U.S. President Barack Obama shakes hands with Chinese president Xi Jinping after a press conference in the Rose Garden of the White House, September 25, 2015 in Washington, D.C

Olivier Douliery/ABACA (Sipa via AP Images)

Date:

Monday, May 2, 2016

Time:

12:00 p.m. – 1:00 p.m.

Location:

B-339 Rayburn House Office Building
Washington, D.C.

About the Program

Since the founding of the People's Republic of China in 1949, the U.S.-China relationship has been characterized by conflict, confrontation, and strategic mistrust. The tensions that divide the two countries have been growing in recent years.

Unfortunately, relations in cyberspace are just as strained as relations in the physical world, as the hacks of the Office of Personnel Management, Anthem, and United Airlines have shown. Indeed, of all the areas where the relationship between the two sides is troubled, cyberspace has been one of the most contentious. Is it possible for the United States and China to come to an understanding on norms and rules in cyberspace through formal negotiations? Are there any areas of agreement between the two sides?

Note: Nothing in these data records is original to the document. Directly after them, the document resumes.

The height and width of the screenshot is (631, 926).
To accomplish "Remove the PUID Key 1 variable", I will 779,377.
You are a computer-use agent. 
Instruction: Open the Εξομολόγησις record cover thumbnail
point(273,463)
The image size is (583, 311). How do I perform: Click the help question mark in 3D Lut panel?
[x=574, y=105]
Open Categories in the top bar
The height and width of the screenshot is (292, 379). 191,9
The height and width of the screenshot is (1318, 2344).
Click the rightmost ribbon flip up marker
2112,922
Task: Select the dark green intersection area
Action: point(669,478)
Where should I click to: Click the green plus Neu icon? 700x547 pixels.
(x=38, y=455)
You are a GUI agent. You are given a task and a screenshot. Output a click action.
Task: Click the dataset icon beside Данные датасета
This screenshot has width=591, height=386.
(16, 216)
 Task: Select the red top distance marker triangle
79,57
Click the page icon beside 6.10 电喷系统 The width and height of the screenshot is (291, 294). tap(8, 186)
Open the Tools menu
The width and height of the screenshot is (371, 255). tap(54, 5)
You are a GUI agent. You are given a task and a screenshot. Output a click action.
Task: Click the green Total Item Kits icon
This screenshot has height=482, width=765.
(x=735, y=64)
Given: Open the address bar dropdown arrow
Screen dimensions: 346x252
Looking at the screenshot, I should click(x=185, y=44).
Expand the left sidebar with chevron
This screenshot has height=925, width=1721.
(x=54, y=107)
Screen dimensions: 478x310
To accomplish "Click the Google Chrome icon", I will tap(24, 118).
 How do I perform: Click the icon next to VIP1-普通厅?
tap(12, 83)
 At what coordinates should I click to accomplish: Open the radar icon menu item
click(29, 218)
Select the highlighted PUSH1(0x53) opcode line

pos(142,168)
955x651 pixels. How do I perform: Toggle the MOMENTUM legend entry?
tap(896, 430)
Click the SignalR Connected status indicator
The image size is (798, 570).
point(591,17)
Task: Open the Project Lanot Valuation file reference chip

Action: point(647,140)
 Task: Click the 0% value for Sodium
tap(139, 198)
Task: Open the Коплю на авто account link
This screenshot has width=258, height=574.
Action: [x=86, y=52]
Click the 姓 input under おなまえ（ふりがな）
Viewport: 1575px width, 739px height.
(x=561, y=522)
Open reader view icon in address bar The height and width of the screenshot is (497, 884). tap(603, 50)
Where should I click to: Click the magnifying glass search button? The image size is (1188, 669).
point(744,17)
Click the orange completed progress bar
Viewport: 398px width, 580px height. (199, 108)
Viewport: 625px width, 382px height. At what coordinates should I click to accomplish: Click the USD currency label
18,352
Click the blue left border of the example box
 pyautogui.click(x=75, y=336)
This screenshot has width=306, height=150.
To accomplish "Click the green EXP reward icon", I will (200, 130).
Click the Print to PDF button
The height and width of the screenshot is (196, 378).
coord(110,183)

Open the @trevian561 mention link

Please join us on May 2 as RAND experts Scott W. Harold and Martin Libicki discuss

  • the differing perspectives and interests of the U.S. and China in cyberspace and how these affect the prospects for managing the two sides' bilateral relationship in cyberspace
  • how the U.S. and China approach negotiations and deterrence, and when a military response to a cyber incident is acceptable
  • feasible paths to getting to meaningful and lasting agreements over norms in cyberspace.

About the Speakers

Scott W. Harold is the associate director of the Center for Asia Pacific Policy, a political scientist at the RAND Corporation, and a member of the Pardee RAND Graduate School faculty. He specializes in Chinese foreign policy, East Asian security, and international affairs. Prior to joining RAND in August 2008, Harold worked at the Brookings Institution's John L. Thornton China Center from 2006 to 2008. In addition to his work at RAND, Harold is an adjunct associate professor of Security Studies at Georgetown University's Edmund A. Walsh School of Foreign Service, where he has taught since 2006.

Martin C. Libicki is a senior management scientist at the RAND Corporation, a professor at the Pardee RAND Graduate School, and a Distinguished Visiting Professor at the U.S. Naval Academy. His most recent research has involved net assessments of Russia and China in cyberspace; modeling cybersecurity decisions, cyberwar strategy, demographic change, and organizing the U.S. Air Force for cyberwar; and using biometrics for identity management. Prior to joining RAND, Libicki spent 12 years at the National Defense University, three years on the Navy staff as program sponsor for industrial preparedness, and three years as a policy analyst for the U.S. General Accounting Office's Energy and Minerals Division.